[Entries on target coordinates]
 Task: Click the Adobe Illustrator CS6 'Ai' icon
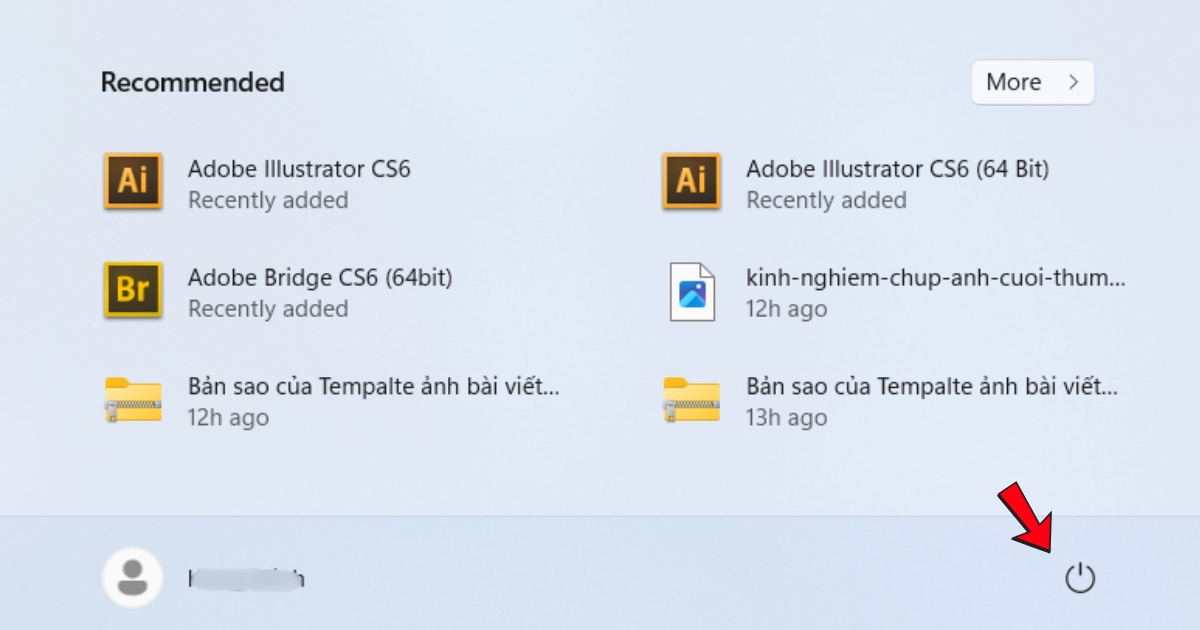point(132,182)
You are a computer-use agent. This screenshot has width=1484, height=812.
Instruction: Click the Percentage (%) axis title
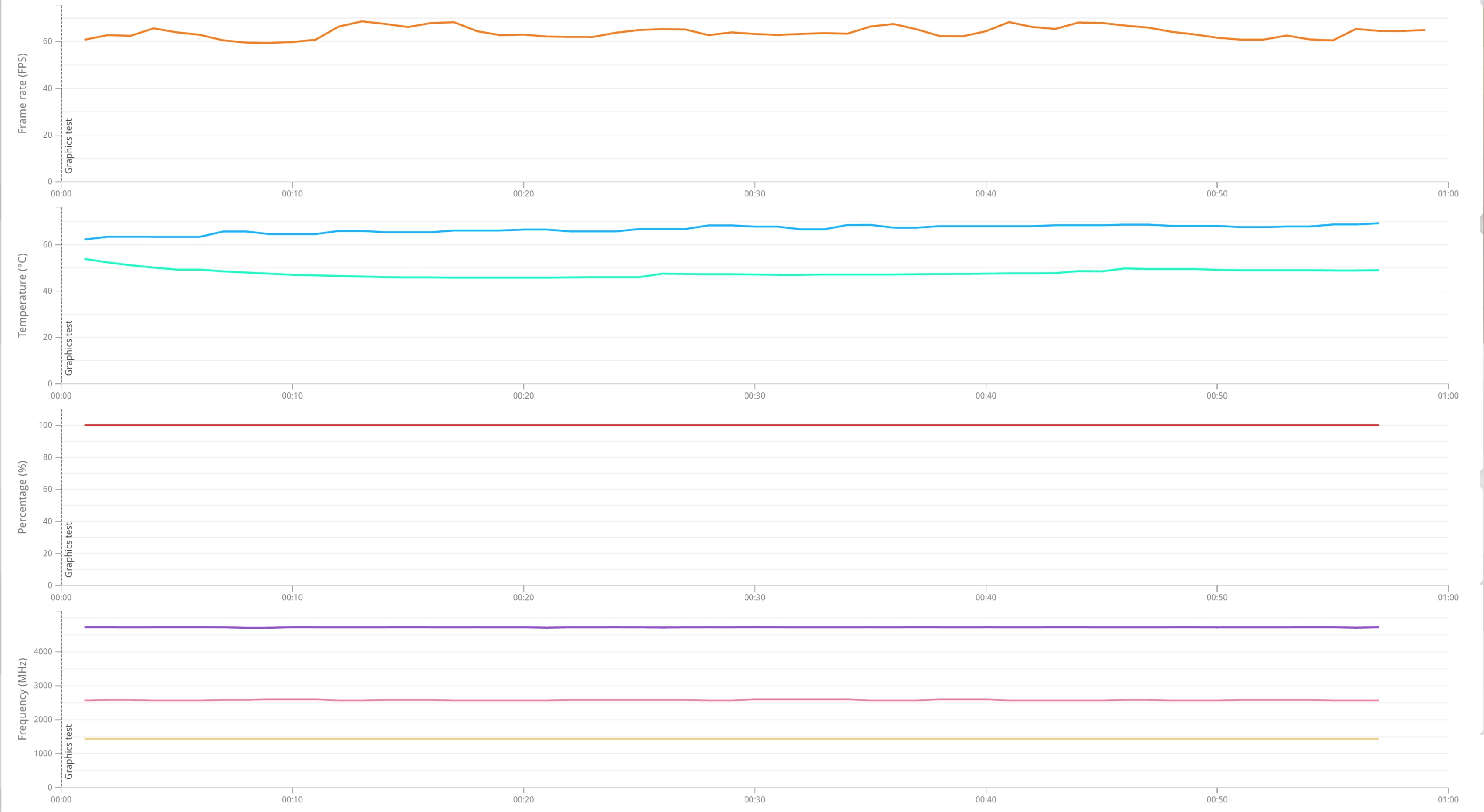click(23, 497)
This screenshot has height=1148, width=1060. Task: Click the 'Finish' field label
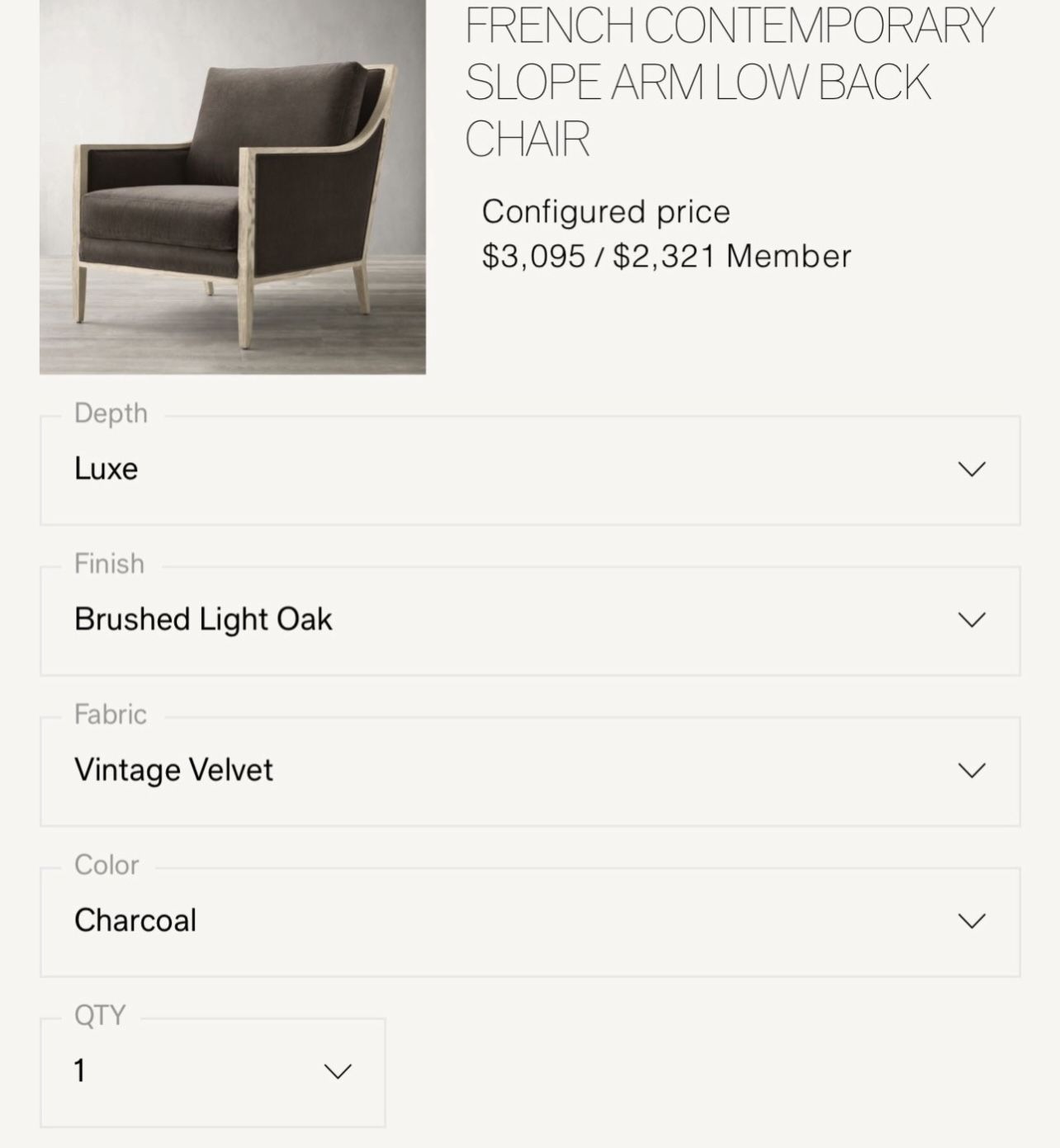point(109,564)
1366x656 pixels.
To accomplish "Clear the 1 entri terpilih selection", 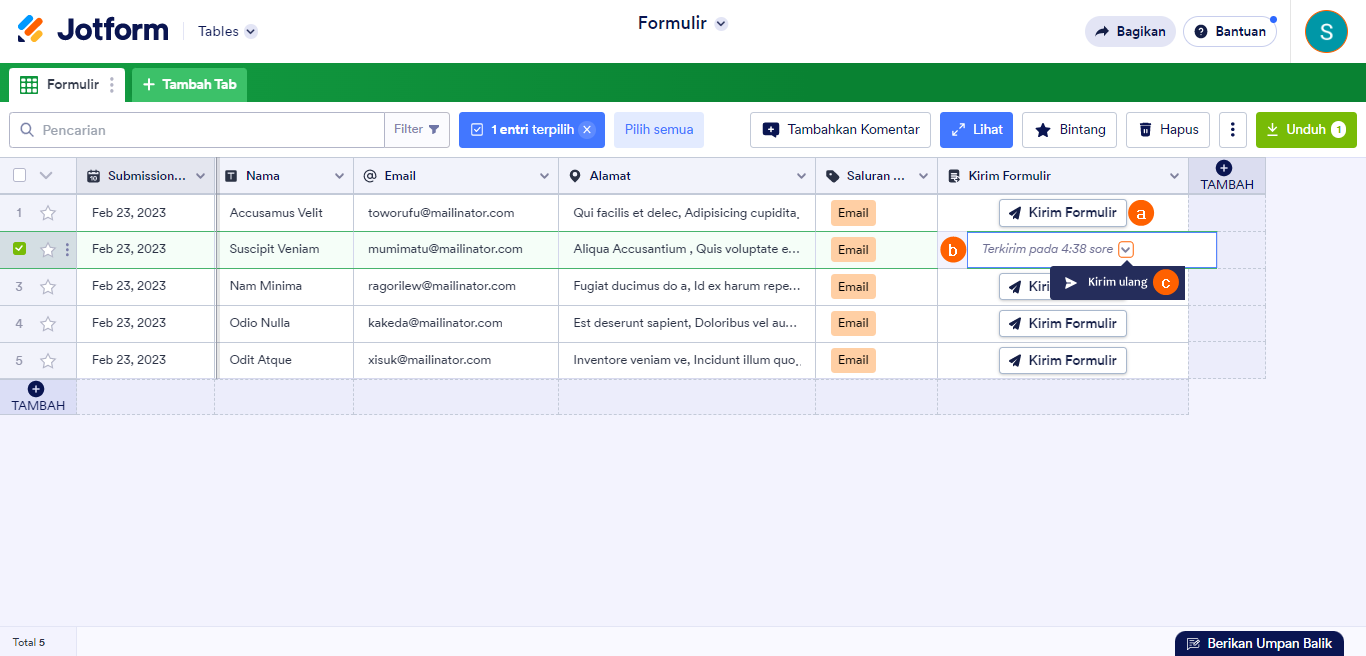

> What the task asks:
Gather every line of the data above that contains the string "screenshot", matching case exactly.

> The reply:
You are a computer-use agent. This screenshot has width=1484, height=812.
This screenshot has height=1148, width=1060. Task: Click the 'Finish' field label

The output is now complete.